Aufgabenstellung:
Beantworten Sie anhand des nachstehenden Textes über Radverkehrsanlagen in Tempo 30-Zonen die folgenden Fragen:
1. Seit wann sind dort benutzungspflichtige Radwege, Radfahrstreifen und Schutzstreifen in der StVO ausdrücklich verboten?
2. Welche Radwege dürfen als nicht-benutzungspflichtige Wege bestehen bleiben?
3. Wer ist unter „Erstmalige Erinnerung“ als Ansprechpartner genannt?

Vorliegender Text:
□ □ □ □ □ □ □

Radwegbenutzungspflicht, Radfahrstreifen oder Schutzstreifen in Tempo 30-Zonen

Besondere Radverkehrsanlagen sind bei Tempo 30 nach allgemeiner Auffassung von Experten überflüssig, oft sogar gefährlich [1]. Dies betrifft Radwege, Radfahrstreifen, Schutzstreifen und sonstige Markierungen. In Tempo 30-Zonen sind daher benutzungspflichtige Radwege, Radfahrstreifen, Schutzsstreifen und jegliche weitere Nutzung von durchgezogenen oder unterbrochenen Markierungsstreifen seit 2001-02-01 ausdrücklich in der StVO verboten (§ 45 Abs. 1c). Radfahrstreifen und Schutzsstreifen sind zu entfernen (Markierungen entfernen). Dagegen dürfen Bordsteinradwege als nicht-benutzungspflichtige Wege bestehen bleiben.

Leider hat sich das in einigen Städten und Gemeinden noch nicht herumgesprochen, bzw. es wird von den Straßenverkehrsbehörden vor Ort ignoriert. Doch auch dann gibt es zahlreiche Möglichkeiten, wirksam dagegen vorzugehen.

Erstmalige Erinnerung

Ansprechpartner ist die zugehörige Straßenverkehrsbehörde (zumeist Ordnungamt oder Gemeindeverwaltung). Häufig hilft schon ein Gespräch mit dem zuständigen Sachbearbeiter oder ein einfacher Brief als Erinnerung:

In der ...-Straße zwischen ... und ... gibt es einen benutzungspflichtigen Radweg/ einen Radfahrstreifen/ einen Schutzstreifen.

□ □ □ □ □ □ □

Extrahierte Einträge:
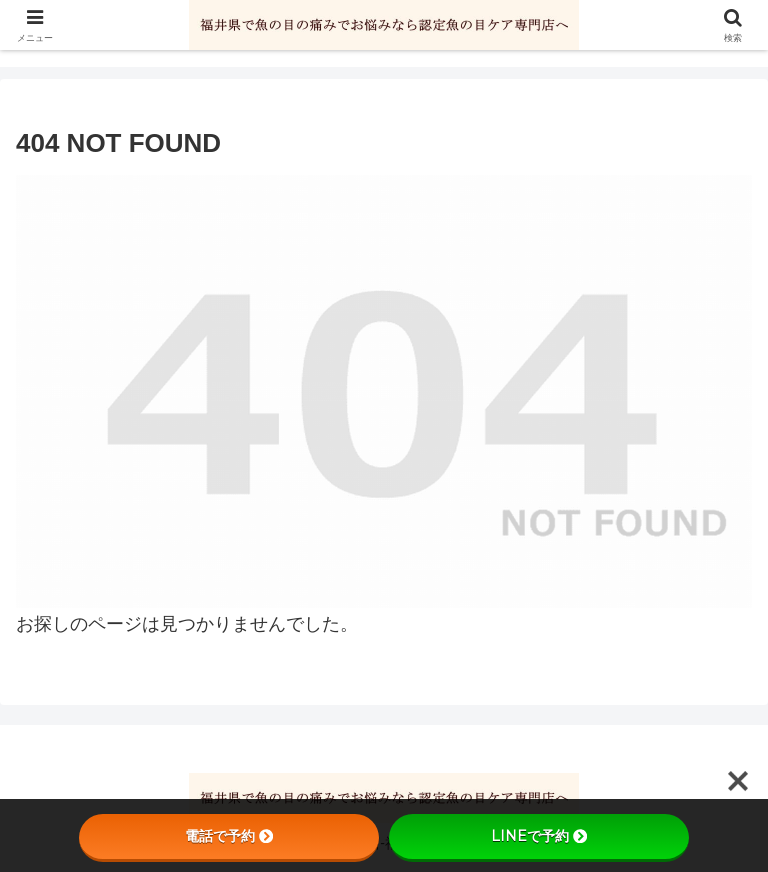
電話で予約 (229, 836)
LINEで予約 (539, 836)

□ □ □ □ □ □ □

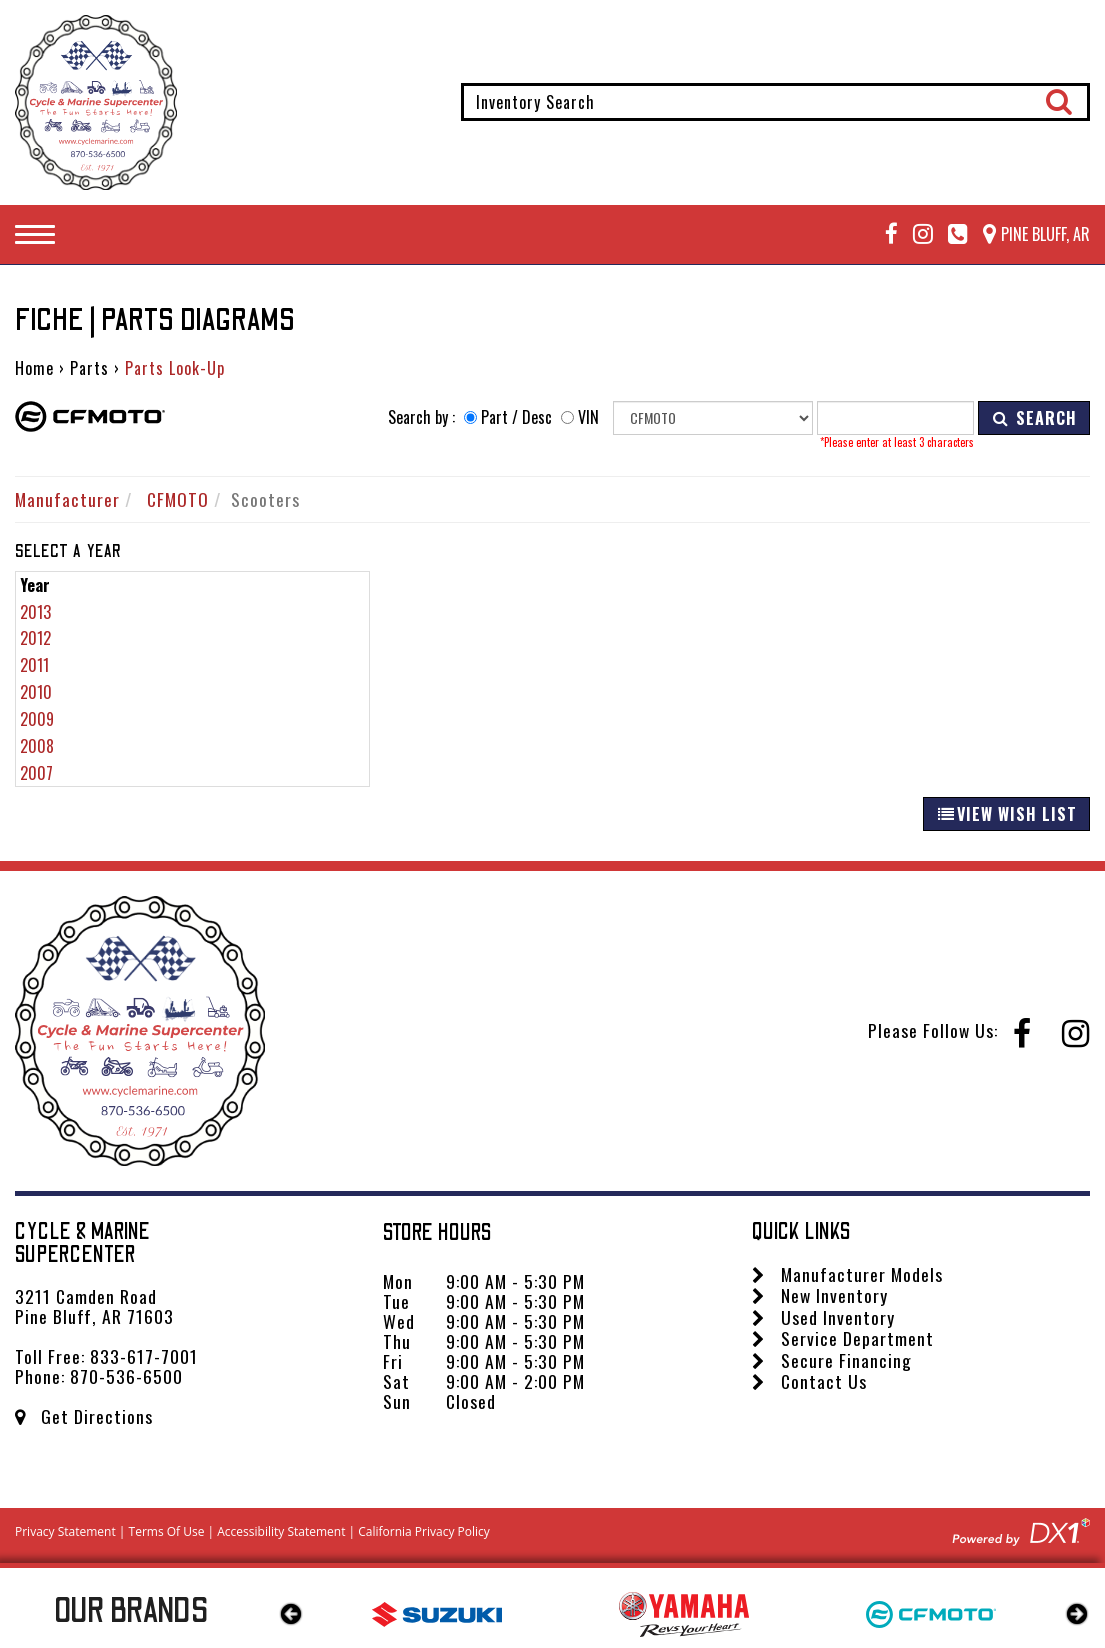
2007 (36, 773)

□ □ □ □ □ □ □

Ergebnis:
1. Seit 2001-02-01 (§ 45 Abs. 1c StVO).
2. Bordsteinradwege.
3. Die zugehörige Straßenverkehrsbehörde.